Excerpted text:
>>>

Imaging data may be derived from purely anatomic studies (i.e., CT and MR angiography) or from ultrasound that provides both anatomic and important functional data. Anatomic assessments of the severity of RAS are important, as most physiologically significant stenoses will be in the severe to critical range, and as a result are more likely to have a clinical response to revascularization. The vertical kidney size provided by these modalities is also an important variable as it serves as a crude assessment of the health of the kidney parenchyma. Most experts would agree that a kidney size 8 cm suggests severe parenchymal disease with minimal effective residual renal function and should raise the threshold for revascularization.
Much has been written regarding the value of the resistive index (RI) measurements from the renal parenchyma in determining the clinical response to renal revascularization. The RI is calculated as 1 – EDV/PSV (EDV, end-diastolic velocity, and PSV, peak systolic velocity) from Doppler waveforms sampled from the superior, mid, and inferior segments of both kidneys. A high RI (i.e.,>0.8) has been regarded as an indication of severe parenchymal disease and as a marker of a lack of clinical response to revascularization. However, this measurement needs to be examined critically, as it can be influenced by a variety of factors. For example, the presence of a severe main RAS will result in a parvus tardus waveform (i.e., reduction in the PSV measurement), thus resulting in a reduction in the RI measurement. Thus, a patient with concomitant severe parenchymal disease and severe main RAS could have a normal RI measurement based on the balance of these two influences on the RI. Additional variables that can influence the RI measurement include the presence of valvular heart disease (e.g., aortic stenosis—decrease, aortic regurgitation—increase, and stiff calcified aorta—increase). Unfortunately, the RI is poorly understood by many interventionalists and general medicine physicians. It should be viewed in the context of the entire body of information gathered from the patient and its limitations should be clearly understood.
A typical screening and treatment algorithm for RAS is outlined in Figure 22.2.
Figure 22.2 • Algorithm for diagnosis and management of patients with suspected renal artery stenosis.
Paired renal arteries arise from the lateral aspect of the abdominal aorta at the level of the first and second lumbar vertebrate, just inferior to the anterior origin of the superior mesenteric artery. The origin of the right renal artery is often slightly higher than that of the left renal artery. The main renal artery remains intact for a variable length, prior to subdividing into segmental arteries. These segmental arteries further subdivide into interlobar arteries that subsequently divide into the arcuate and interlobular arteries. The arcuate and interlobular arteries provide the smaller arterioles that penetrate the renal cortex and medulla (Fig. 22.3).
There are a number of variations in renal artery anatomy that warrant mention. The most common variant is the presence of an accessory renal artery, which occurs in up to 30% of individuals and refers to a second, generally smaller-caliber, renal artery that most commonly arises inferior to the main renal artery (Fig. 22.4). Accessory renal arteries typically arise from the abdominal aorta but may also arise from the common iliac, superior and inferior mesenteric, and right hepatic arteries. In some instances, the accessory renal artery may be of similar caliber to the main renal artery, thus supplying a large portion of the renal blood supply. In these circumstances, revascularization of stenosed accessory renal arteries has been performed.
A second anatomic variant is early subdivision of the main renal artery (Fig. 22.5). Normally, a main renal artery remains intact for several centimeters prior to dividing into a variable number of segmental branches. In some cases, a main renal artery may immediately subdivide into segmental branches just beyond its origin, thus making optimal percutaneous revascularization more challenging.

<<<

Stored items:
>>>

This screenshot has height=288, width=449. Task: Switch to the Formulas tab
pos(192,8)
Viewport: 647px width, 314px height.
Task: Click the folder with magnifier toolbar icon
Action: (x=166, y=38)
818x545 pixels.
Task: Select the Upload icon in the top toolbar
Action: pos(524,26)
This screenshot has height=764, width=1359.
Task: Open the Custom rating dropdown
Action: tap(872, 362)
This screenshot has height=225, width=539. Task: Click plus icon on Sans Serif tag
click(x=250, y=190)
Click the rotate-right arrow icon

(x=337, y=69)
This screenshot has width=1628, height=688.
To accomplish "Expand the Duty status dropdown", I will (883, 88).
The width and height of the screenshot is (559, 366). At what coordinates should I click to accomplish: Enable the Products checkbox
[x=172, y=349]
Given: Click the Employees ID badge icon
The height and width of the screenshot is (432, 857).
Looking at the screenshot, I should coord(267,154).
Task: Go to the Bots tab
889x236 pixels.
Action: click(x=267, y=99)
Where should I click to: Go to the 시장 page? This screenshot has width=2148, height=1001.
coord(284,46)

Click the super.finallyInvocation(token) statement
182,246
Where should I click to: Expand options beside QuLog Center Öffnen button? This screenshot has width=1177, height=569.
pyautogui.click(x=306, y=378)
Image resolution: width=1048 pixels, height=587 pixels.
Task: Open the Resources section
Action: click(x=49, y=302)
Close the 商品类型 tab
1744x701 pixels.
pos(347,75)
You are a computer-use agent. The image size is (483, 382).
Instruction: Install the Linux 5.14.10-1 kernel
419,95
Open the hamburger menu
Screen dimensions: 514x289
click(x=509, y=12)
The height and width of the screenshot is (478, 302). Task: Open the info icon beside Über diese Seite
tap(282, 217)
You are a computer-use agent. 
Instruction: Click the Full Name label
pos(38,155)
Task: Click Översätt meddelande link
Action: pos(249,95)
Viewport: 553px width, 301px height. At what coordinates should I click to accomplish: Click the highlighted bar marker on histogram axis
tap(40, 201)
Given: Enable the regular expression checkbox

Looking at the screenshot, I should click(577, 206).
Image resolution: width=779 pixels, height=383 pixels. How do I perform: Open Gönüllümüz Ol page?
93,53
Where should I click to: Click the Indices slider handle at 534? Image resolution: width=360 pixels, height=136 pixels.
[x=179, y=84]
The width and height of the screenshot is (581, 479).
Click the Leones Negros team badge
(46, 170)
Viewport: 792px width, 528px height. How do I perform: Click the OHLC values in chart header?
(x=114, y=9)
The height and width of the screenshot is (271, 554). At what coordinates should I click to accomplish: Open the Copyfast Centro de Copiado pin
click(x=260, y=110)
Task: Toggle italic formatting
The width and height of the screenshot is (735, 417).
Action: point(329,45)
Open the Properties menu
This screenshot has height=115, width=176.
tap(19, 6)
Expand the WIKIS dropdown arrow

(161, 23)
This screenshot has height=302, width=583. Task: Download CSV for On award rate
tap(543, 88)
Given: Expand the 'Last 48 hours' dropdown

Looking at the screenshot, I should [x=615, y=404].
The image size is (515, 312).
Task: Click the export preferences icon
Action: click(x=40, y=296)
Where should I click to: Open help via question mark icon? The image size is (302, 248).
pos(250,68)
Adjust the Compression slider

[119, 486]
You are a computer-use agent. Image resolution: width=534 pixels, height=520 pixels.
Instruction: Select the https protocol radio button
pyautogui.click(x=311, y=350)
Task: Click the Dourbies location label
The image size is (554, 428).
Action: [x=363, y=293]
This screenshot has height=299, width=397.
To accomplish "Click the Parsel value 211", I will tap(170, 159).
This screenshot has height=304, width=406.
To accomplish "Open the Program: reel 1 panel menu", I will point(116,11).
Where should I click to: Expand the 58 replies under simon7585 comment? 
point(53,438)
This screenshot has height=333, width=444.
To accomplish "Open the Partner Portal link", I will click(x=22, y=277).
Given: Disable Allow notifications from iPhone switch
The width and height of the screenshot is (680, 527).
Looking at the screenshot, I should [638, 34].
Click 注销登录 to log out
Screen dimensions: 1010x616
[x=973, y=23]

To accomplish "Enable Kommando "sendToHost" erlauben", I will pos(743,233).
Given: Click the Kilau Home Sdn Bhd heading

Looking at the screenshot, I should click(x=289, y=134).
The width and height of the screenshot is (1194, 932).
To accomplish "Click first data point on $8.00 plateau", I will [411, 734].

<<<

Task set:
1: According to the renal artery stenosis text, in up to what share of individuals does an accessory renal artery occur?
2: Print the part of the renal artery stenosis text between "A second anatomic" and "revascularization more challenging.", inclusive.
These records come from a different source than the text.

Solutions in order:
1: Up to 30% of individuals.

2:
A second anatomic variant is early subdivision of the main renal artery (Fig. 22.5). Normally, a main renal artery remains intact for several centimeters prior to dividing into a variable number of segmental branches. In some cases, a main renal artery may immediately subdivide into segmental branches just beyond its origin, thus making optimal percutaneous revascularization more challenging.